Prompt
The range to repeat runs from the line with "Assorted Fruit Slices (5 LB) (164, 812)" to the last line below, both ends included; give it exactly and without pictures.

Pixel coordinate grounding data
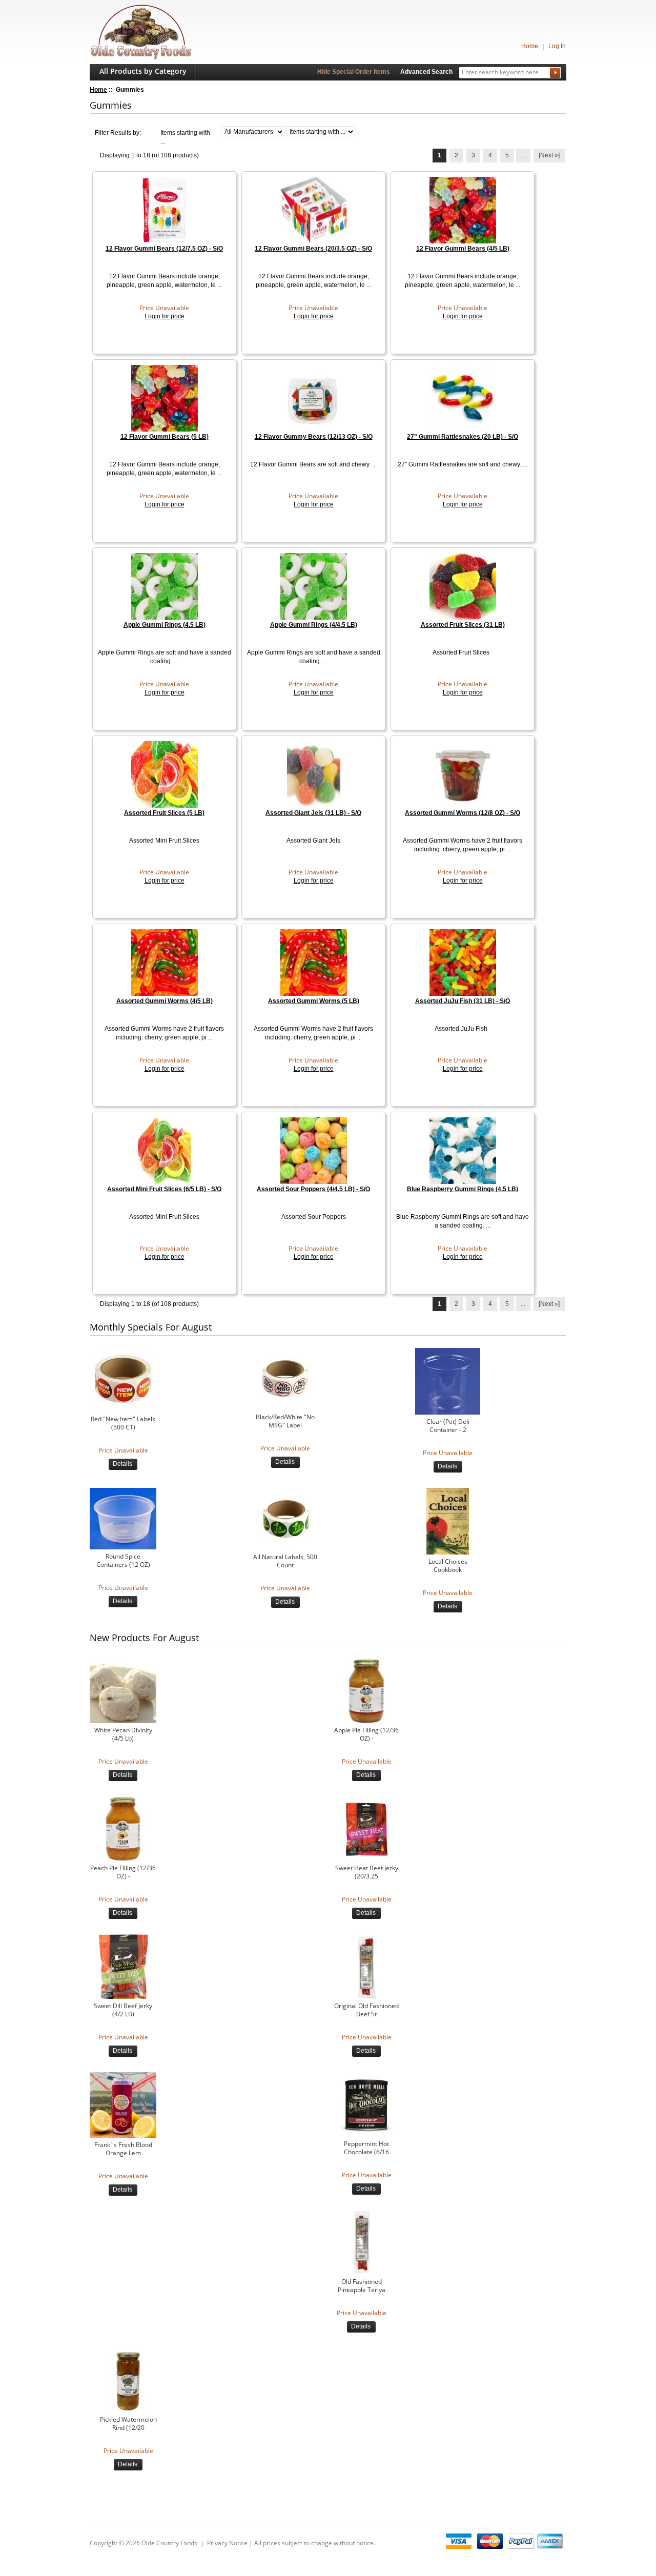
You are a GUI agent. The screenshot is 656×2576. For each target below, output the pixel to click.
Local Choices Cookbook (447, 1566)
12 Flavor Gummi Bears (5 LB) (164, 436)
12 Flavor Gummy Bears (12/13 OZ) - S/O (314, 436)
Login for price (164, 316)
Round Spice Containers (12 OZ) (123, 1560)
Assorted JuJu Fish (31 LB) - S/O (462, 1001)
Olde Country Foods (169, 2543)
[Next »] (549, 155)
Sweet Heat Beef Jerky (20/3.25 (366, 1872)
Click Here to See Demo (123, 2571)
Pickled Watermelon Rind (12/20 (128, 2424)
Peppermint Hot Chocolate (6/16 (366, 2148)
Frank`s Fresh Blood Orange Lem (123, 2149)
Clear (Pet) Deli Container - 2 (447, 1426)
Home (529, 46)
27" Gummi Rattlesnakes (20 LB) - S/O (462, 436)
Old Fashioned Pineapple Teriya (361, 2286)
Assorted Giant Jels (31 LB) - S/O (313, 812)
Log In (557, 46)
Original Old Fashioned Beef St (366, 2010)
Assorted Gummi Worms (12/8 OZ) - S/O (462, 812)
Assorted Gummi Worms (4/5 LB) (164, 1001)
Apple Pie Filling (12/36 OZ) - (366, 1734)
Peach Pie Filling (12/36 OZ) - (123, 1872)
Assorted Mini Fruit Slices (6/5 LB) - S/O (164, 1189)
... (523, 155)
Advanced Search (426, 71)
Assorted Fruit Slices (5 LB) (164, 812)
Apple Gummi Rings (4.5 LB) (165, 624)
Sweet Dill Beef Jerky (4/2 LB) (123, 2010)
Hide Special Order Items (353, 71)
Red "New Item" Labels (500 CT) (123, 1423)
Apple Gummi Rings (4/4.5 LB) (313, 624)
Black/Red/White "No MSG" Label (285, 1421)
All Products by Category (143, 71)
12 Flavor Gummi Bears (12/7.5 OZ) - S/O (164, 248)
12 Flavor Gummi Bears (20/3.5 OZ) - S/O (313, 248)
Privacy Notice (227, 2543)
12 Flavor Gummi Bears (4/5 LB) (462, 248)
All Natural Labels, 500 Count (285, 1561)
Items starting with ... (185, 137)
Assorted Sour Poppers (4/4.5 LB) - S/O (313, 1189)
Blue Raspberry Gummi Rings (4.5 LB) (462, 1189)
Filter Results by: (118, 132)
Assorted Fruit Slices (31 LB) (463, 624)
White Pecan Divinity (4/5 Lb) (123, 1734)
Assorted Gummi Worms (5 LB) (313, 1001)
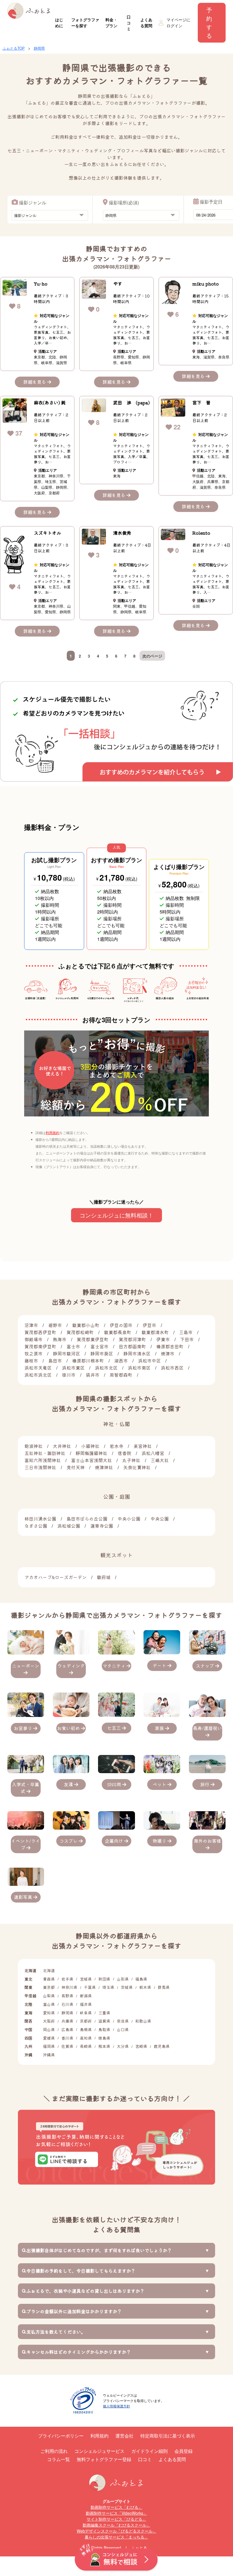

Your solution
Assorted Fruit Slices (5 LB) (164, 812)
Apple Gummi Rings (4.5 LB) (165, 624)
Sweet Dill Beef Jerky (4/2 LB) (123, 2010)
Hide Special Order Items (353, 71)
Red "New Item" Labels (500 CT) (123, 1423)
Apple Gummi Rings (4/4.5 LB) (313, 624)
Black/Red/White "No MSG" Label (285, 1421)
All Products by Category (143, 71)
12 Flavor Gummi Bears (12/7.5 OZ) - S/O (164, 248)
12 Flavor Gummi Bears (20/3.5 OZ) - S/O (313, 248)
Privacy Notice (227, 2543)
12 Flavor Gummi Bears (4/5 LB) (462, 248)
All Natural Labels, 500 Count (285, 1561)
Items starting with ... (185, 137)
Assorted Sour Poppers (4/4.5 LB) - S/O (313, 1189)
Blue Raspberry Gummi Rings (4.5 LB) (462, 1189)
Filter Results by: (118, 132)
Assorted Fruit Slices (31 LB) (463, 624)
White Pecan Divinity (4/5 Lb) (123, 1734)
Assorted Gummi Worms (5 LB) (313, 1001)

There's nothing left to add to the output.